BEGIN EXCERPTED PASSAGE

Foundations of Psychohistory, by Lloyd deMause, Creative Roots, Inc. New York, 1982, p. 336


Reviewed by John A. Speyrer

The author defines psychohistory as the science of historical motivation. It is the chronology or reasons why events happen; not the superficial commonly accepted reasons, but the real, although, unconscious ones. One could say, the primal reasons. The author, trained in psychoanalysis, writes that much introspection is required. Another important attribute, needed by those who wish to practice psychohistory, is to believe that there is a dark side to all of us. One cannot really learn about ultimate motivations of tyrants, without finding and studying the tyrant in oneself. Dedicated objectivity and empathy toward, and even identification with the subject are essential.

END EXCERPTED PASSAGE
BEGIN SUPPLIED DATA

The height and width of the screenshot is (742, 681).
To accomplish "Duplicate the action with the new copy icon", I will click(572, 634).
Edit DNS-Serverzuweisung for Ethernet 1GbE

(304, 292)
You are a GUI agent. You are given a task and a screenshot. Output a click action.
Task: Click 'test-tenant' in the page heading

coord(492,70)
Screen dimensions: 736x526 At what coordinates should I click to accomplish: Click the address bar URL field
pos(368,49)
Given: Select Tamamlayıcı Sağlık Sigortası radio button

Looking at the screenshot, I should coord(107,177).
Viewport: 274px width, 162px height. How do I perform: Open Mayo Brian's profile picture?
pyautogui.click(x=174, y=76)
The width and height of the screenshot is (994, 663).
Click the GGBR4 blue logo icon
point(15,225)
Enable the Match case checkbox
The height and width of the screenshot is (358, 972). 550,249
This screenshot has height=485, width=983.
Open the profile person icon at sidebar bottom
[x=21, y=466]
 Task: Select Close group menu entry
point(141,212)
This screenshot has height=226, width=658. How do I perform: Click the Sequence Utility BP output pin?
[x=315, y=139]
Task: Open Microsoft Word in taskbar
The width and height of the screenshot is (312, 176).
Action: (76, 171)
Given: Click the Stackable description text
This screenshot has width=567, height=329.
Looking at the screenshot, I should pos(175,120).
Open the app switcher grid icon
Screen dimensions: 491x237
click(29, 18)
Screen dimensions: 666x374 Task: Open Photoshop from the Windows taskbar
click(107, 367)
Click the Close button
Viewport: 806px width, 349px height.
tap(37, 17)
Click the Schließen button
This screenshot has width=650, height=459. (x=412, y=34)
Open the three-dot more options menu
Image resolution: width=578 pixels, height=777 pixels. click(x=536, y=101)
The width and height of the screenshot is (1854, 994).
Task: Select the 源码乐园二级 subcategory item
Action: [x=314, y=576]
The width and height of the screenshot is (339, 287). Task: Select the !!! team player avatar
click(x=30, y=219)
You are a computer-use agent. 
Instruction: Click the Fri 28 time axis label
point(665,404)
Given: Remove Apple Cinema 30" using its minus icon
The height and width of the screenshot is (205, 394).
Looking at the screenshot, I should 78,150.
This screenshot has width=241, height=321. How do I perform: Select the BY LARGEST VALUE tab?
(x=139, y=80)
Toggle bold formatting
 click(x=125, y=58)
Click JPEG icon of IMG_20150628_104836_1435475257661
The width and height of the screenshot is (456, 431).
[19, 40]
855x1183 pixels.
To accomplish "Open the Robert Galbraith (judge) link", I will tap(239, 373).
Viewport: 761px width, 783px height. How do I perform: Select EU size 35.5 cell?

END SUPPLIED DATA

-- EXERCISE DESCRIPTION --
Repeat the whole book review of Foundations of Psychohistory word for word.

-- RESPONSE TO THE EXERCISE --
Foundations of Psychohistory, by Lloyd deMause, Creative Roots, Inc. New York, 1982, p. 336


Reviewed by John A. Speyrer

The author defines psychohistory as the science of historical motivation. It is the chronology or reasons why events happen; not the superficial commonly accepted reasons, but the real, although, unconscious ones. One could say, the primal reasons. The author, trained in psychoanalysis, writes that much introspection is required. Another important attribute, needed by those who wish to practice psychohistory, is to believe that there is a dark side to all of us. One cannot really learn about ultimate motivations of tyrants, without finding and studying the tyrant in oneself. Dedicated objectivity and empathy toward, and even identification with the subject are essential.